Showing posts with label Pickles. Show all posts
Showing posts with label Pickles. Show all posts

Monday, October 18, 2021

Sauerkraut

 5 lbs organic cabbage, thinly sliced or diced

3 tbs sea salt

Mix the cabbage and salt in a large bowl. 

Cover with cheesecloth for an hour or so, until it gets juicy.

Pack into a clean stone crock.

Find a plate that will fit the inner circumference of the crock and weigh down the plate to hold the cabbage firmly packed.

Let ferment for 5 to 10 days at around 72 degrees F.

Saturday, January 28, 2012

Marsha's Quick Kosher Dills

Brine: 1 qt vinegar, 3 qts water, 1 cup-salt
Boil all brine ingredients together and keep hot.
Pack cucumbers in jars.
Add to each jar:
3 garlic cloves
1 red pepper
1/2 head fresh dill
Pour brine to cover, seal jars while hot. Can be water bath processed for 20 minutes.

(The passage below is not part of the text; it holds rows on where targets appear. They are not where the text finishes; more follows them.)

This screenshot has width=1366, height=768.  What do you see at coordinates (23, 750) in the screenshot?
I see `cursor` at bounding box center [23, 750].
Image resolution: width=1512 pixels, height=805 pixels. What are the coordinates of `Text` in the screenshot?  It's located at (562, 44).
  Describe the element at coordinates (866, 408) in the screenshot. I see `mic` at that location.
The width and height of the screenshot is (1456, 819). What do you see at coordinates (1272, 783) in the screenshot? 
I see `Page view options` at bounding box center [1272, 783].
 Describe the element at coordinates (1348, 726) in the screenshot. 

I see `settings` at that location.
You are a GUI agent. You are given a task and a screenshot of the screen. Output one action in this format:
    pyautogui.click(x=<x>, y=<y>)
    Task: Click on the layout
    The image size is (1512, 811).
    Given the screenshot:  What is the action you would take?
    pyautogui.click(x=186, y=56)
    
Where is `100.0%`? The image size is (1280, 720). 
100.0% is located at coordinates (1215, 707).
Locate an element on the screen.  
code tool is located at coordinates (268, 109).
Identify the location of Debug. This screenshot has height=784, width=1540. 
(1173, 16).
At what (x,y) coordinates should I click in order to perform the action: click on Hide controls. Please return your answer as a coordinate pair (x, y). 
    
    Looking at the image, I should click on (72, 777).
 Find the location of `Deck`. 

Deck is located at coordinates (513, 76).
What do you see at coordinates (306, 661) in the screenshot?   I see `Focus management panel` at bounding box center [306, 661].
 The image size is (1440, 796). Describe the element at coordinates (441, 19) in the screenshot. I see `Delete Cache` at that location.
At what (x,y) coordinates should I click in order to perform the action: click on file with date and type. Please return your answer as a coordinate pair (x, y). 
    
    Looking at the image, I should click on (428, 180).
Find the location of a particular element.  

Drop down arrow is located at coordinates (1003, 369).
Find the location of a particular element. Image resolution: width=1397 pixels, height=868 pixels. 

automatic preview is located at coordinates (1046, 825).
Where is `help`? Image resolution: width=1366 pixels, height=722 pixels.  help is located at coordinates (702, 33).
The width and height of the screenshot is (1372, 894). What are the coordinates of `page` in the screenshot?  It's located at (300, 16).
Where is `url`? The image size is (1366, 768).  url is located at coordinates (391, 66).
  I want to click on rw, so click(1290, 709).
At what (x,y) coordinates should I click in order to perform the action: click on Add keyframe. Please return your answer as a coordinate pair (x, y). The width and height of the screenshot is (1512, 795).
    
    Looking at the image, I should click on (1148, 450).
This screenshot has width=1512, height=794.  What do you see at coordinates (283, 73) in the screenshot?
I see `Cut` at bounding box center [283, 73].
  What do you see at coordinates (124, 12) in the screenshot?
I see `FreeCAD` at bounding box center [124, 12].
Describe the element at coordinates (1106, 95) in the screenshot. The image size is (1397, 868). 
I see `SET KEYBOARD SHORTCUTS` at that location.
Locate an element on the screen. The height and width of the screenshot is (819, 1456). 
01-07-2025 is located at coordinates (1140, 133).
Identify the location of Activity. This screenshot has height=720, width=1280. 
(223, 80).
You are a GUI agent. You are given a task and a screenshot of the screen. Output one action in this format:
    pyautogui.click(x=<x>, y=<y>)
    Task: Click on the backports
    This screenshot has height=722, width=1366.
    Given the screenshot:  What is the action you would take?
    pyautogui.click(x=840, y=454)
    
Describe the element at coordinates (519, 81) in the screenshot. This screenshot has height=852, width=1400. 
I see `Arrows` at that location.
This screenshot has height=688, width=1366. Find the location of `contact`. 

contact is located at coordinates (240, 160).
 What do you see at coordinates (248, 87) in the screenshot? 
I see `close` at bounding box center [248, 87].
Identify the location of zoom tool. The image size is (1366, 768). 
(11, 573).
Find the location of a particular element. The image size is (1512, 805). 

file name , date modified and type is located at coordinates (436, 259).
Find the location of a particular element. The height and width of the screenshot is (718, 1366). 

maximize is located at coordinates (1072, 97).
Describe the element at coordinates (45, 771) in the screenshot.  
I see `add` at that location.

Jon's Commentary: If I don't feel like messing with fresh garlic cloves, I just substitute a tablespoon of minced garlic from the jars like you get at Costco. You can use a tsp of crushed red peppers instead of the whole red pepper, or substitute a sliced up jalapeno for a little more bite. I also usually cram in an extra "head" or two of dill, just because I grow it myself, have plenty to spare, and love dill-y pickles.

If you end up with extra brine, just put it in a big jar in the fridge and save it for the next batch - add to the new brine you're boiling. Or, if you, like my family, just like to make sour cucumbers by soaking them in vinegar and water overnight, perhaps with a slice or two of onion thrown in, just let the brine cool and use it for that purpose.

Also, as soon as the jars are cool to the touch, if you put them in a refrigerator and keep them chilled, you'll get much crispier pickles. The fresher the cukes, the better.